ARMAĞAN Uzun'un ihanet görüntülerini önceki gece Kanal D Ana Haber'de "uzun uzun" izledim. Zaten en başından Bülent Ersoy'a bu "armağan" ın "uzun" süreli bir mutluluk getirmeyeceğine inanmıştım!.. Neyse, benim işim "ilişki guruluğu" değil. O işin uzmanları zaten iki gündür yazıp, çiziyor. Benim değinmek istediğim, "ilişki kuruluğu"ndaki magazin sululuğu!.. Görüntülere dönelim: Armağan, bir kafeteryada esmer kızın saçlarını okşuyor, sarılıyor ve "nihayet" öpüyor. Görüntüleri kaydeden amatör kameramanın isminin Serap olduğunu öğreniyoruz. Bir yandan çekim yapıyor, bir yandan da Gül Gölge'ye taş çıkartırcasına bu "magazin bombasını" yanındaki adama "naklen" anlatıyor: "Abooov, bütün yakınlaşmaları çektim..." "Ah biraz daha yakınlaşsalar da çeksem ya..." "Aaaa! Vallahi öpüyor..." Serap Hanım'ın yanındaki adamın isminin Ferman olduğunu da öğreniyoruz. Ne tesadüftür ki, çiftin sobe'lendiği mekanın sahibinin adı da Ferman!.. Eminim bu dakikadan sonra Narlıdere Sahilevleri'ndeki kafeterya, tıpkı Hayrola Çay Bahçesi gibi müthiş bir üne kavuşacaktır. Muhtemelen Hayrola'daki "Çift kaşarlı Aliye tostu" gibi bir spesiyal de mönüye dahil edilecektir. Külbastı'dan devşirme "Diva Fakabastı" uygun olabilir mesela... Görüntü kaydedebilen cep telefonları ve avuç içine sığacak kadar küçülen video kameraları icat edildiğinden beri, memleketteki iki kişiden biri "paparazzi" oldu. Akşam konu komşuyu eve toplayıp, "Bakın, televizyondaki bu yakalanma görüntülerini ben çektim, nasıl olmuş?" diye hava atan vatandaşlar eminim ki kendilerini ünlü yönetmen Fellini gibi hissediyorlardır. Arkadaşının fotoğrafını çekiyormuş gibi yapıp, arka masadaki kaçamak yapan ünlü çifti resimleyenler, yan şezlongda güneşlenen ünlü mankenin selülitlerine "zoom" yapanlar, magazin servislerinin "istihbarat müdürü" gibi görev yapan garsonlar, resepsiyonistler sayesinde kaçamağın adı artık "kaçamamak" oldu. Memleket ise adsız paparazzilerle doldu. Sabahın köründen, gecenin yarısına kadar burnuna "magazin programı" dayatılan vatandaştan başka türlüsünü beklemek de hayal olurdu zaten... Peki siz hangi tür paparazzisiniz? Belki de hiçbirisi... Yine de aşağıdaki listeye bir göz atmanızda fayda var:
BARDAKÇI: Komşu daireyi ya da otel odasını duvara bardak dayayarak dinleyenler. Bunlar işin sadece "hobi" aşamasında olanlardır.

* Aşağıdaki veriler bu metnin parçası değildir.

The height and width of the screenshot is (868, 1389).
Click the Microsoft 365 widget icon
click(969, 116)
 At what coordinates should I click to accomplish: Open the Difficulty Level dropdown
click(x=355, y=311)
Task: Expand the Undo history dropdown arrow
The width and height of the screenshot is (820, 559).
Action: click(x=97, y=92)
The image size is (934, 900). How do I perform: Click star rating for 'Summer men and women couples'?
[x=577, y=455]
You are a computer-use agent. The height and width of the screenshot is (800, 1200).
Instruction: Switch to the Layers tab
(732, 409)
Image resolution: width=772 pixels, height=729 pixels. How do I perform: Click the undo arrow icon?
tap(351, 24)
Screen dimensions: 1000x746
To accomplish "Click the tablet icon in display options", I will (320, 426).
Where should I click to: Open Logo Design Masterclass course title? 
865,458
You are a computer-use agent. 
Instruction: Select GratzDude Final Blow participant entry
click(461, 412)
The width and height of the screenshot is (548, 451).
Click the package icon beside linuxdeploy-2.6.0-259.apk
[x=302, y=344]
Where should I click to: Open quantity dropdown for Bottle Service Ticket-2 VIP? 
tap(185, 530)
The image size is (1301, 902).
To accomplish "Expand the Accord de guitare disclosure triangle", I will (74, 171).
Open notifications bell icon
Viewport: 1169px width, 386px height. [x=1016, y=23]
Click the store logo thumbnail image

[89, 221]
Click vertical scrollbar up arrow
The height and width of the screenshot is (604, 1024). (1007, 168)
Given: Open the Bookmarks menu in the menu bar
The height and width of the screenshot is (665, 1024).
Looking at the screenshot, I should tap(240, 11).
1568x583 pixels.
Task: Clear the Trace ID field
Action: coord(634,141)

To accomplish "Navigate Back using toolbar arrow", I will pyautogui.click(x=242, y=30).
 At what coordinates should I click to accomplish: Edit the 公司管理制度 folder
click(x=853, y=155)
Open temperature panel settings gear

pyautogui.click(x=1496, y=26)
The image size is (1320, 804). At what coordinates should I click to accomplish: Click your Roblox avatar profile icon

GÖNÜLLÜ: Özellikle Bodrum koylarında dostluk kurdukları magazin muhabirleri için "gönüllü" istihbarat ve görüntü toplayanlar.
STAJYER: Magazin muhabirliğine geçmek için "amatör çalışmalarını" profesyonel ağabeylerine beğendirmeye çalışan işsiz, güçsüzler.
PROFESYONEL: Her türlü görüntü ve istihbaratı para karşılığında magazin servislerine satan, bunun için beach'lerde, gece kulüplerinde konuşlanan, gerekirse takip yapan, araç ve gereç açısından "donanımlı" kişiler.
ARAŞTIRMACI: Kendini paparazziliğe iyice kaptıranlar. Onlar sadece görüntü elde etmekle yetinmezler. Ünlülerin yanına giderek, soru sorup, araştırma yapacak kadar işi ileriye götürürler.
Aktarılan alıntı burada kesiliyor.